🤖 AI Summary
This study addresses the limitations of traditional handcrafted user personas, which are often abstract, costly to produce, and difficult to translate into actionable design features, thereby hindering their practical utility in product design. To overcome these challenges, this work proposes the first interactive system grounded in multimodal large language models (MLLMs) that integrates demographic data with an interactive interface to enable designers to generate fine-grained user personas. The system further automatically derives and restructures these personas into structured design features, achieving an end-to-end transformation from abstract representations to concrete design elements. In an evaluation with twelve professional designers, the approach significantly outperformed a chat-based baseline in terms of persona engagement, perceived transparency, and user satisfaction.
📝 Abstract
Product designers often begin their design process with handcrafted personas. While personas are intended to ground design decisions in consumer preferences, they often fall short in practice by remaining abstract, expensive to produce, and difficult to translate into actionable design features. As a result, personas risk serving as static reference points rather than tools that actively shape design outcomes.
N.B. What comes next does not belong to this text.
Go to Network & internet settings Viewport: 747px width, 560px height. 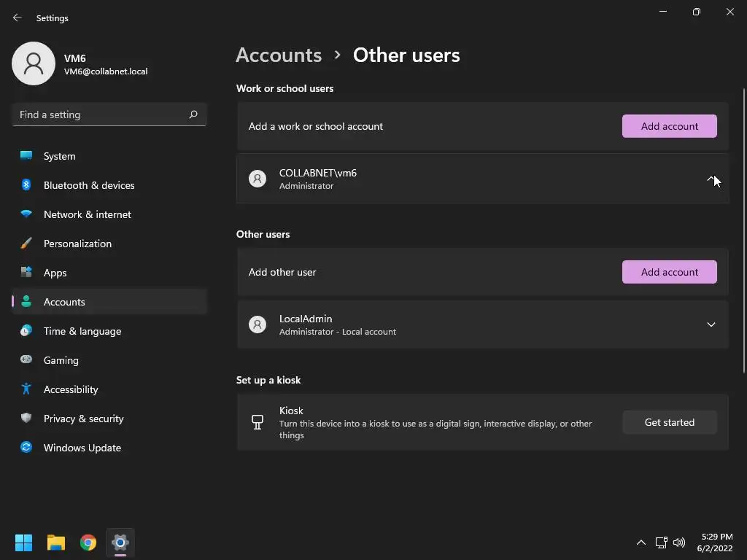[87, 214]
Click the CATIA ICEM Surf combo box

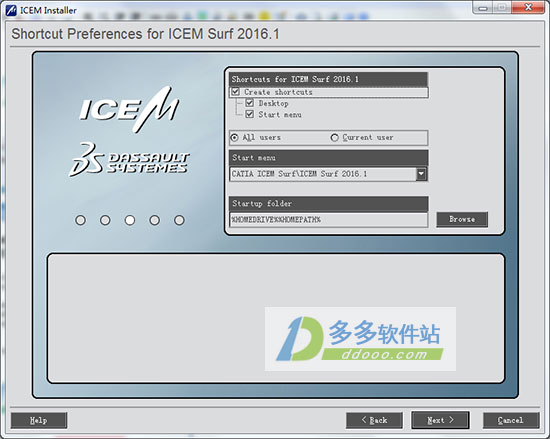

To address these challenges, we built Personagram, an interactive system powered by multimodal large language models (MLLMs) that helps designers explore detailed census-based personas, extract product features inferred from persona attributes, and recombine them for specific customer segments. In a study with 12 professional designers, we show that Personagram facilitates more actionable ideation workflows by structuring multimodal thinking from persona attributes to product design features, achieving higher engagement with personas, perceived transparency, and satisfaction compared to a chat-based baseline. We discuss implications of integrating AI-generated personas into product design workflows.